Transcribe sin cambios el pasaje del fragmento sobre el americanismo que va desde «La preservación de» hasta «se creía herido.», ambos incluidos.

» Fragmento seleccionado
|---|

La preservación de las
instituciones específicamente latinoamericanas como la CELAC, parecen ser el
único instrumento posible para evitar la recomposición del histórico
americanismo de la OEA que se creía herido.
Juan J. Paz y Miño Cepeda
/ Revista Nueva Sociedad
El «americanismo»,
proclamado por el presidente James Monroe en 1823 (reducido al principio
América para los americanos), así como la tesis del destino manifiesto,
originada en 1845 sobre la premisa de que Estados Unidos está llamado a influir
y a constituir un ejemplo de democracia continental y mundial, fundamentaron
las doctrinas eje de la política exterior de ese país durante el siglo XIX.
Ambas se sucedieron en un momento histórico en el que América Latina transitaba
el largo proceso de independencia a las primeras décadas de constitución de los
Estados nacionales.

|---|

» Registros sin procesar
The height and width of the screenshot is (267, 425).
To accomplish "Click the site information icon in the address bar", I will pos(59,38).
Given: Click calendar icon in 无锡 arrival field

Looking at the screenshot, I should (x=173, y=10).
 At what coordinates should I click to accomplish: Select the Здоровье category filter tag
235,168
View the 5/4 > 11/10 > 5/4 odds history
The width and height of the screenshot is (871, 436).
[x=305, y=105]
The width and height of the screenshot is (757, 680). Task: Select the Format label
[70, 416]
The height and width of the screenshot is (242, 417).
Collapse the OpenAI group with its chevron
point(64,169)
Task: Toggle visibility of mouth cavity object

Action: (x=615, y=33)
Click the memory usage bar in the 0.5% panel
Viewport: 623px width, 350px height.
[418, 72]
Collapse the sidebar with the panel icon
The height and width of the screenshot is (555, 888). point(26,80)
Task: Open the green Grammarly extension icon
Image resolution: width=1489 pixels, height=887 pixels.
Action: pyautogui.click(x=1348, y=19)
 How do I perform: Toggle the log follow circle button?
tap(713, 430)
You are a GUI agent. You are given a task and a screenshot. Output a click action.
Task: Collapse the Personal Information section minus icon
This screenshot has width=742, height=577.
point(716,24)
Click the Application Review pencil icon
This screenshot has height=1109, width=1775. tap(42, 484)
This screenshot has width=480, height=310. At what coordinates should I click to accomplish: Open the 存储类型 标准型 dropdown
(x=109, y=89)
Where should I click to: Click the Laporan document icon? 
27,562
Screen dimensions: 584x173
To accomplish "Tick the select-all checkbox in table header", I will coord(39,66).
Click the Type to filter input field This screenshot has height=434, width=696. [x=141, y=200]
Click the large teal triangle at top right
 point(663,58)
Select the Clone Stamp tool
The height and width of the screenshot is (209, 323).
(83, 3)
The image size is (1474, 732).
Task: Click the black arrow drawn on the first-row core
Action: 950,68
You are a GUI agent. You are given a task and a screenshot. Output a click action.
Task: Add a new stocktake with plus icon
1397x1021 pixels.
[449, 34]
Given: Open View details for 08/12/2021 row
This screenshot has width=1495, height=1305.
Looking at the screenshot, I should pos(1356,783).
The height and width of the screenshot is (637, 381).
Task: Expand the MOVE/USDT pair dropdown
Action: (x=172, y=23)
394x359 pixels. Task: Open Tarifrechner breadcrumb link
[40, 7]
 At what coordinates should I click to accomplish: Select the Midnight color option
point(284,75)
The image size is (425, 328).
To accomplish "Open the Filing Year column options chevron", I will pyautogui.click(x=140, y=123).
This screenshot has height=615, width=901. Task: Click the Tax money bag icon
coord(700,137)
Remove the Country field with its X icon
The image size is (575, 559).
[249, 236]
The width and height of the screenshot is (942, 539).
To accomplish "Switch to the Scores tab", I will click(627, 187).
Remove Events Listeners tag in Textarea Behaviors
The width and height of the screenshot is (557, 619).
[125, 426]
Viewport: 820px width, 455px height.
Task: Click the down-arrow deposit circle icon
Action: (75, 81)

|---|

» La respuesta
La preservación de las
instituciones específicamente latinoamericanas como la CELAC, parecen ser el
único instrumento posible para evitar la recomposición del histórico
americanismo de la OEA que se creía herido.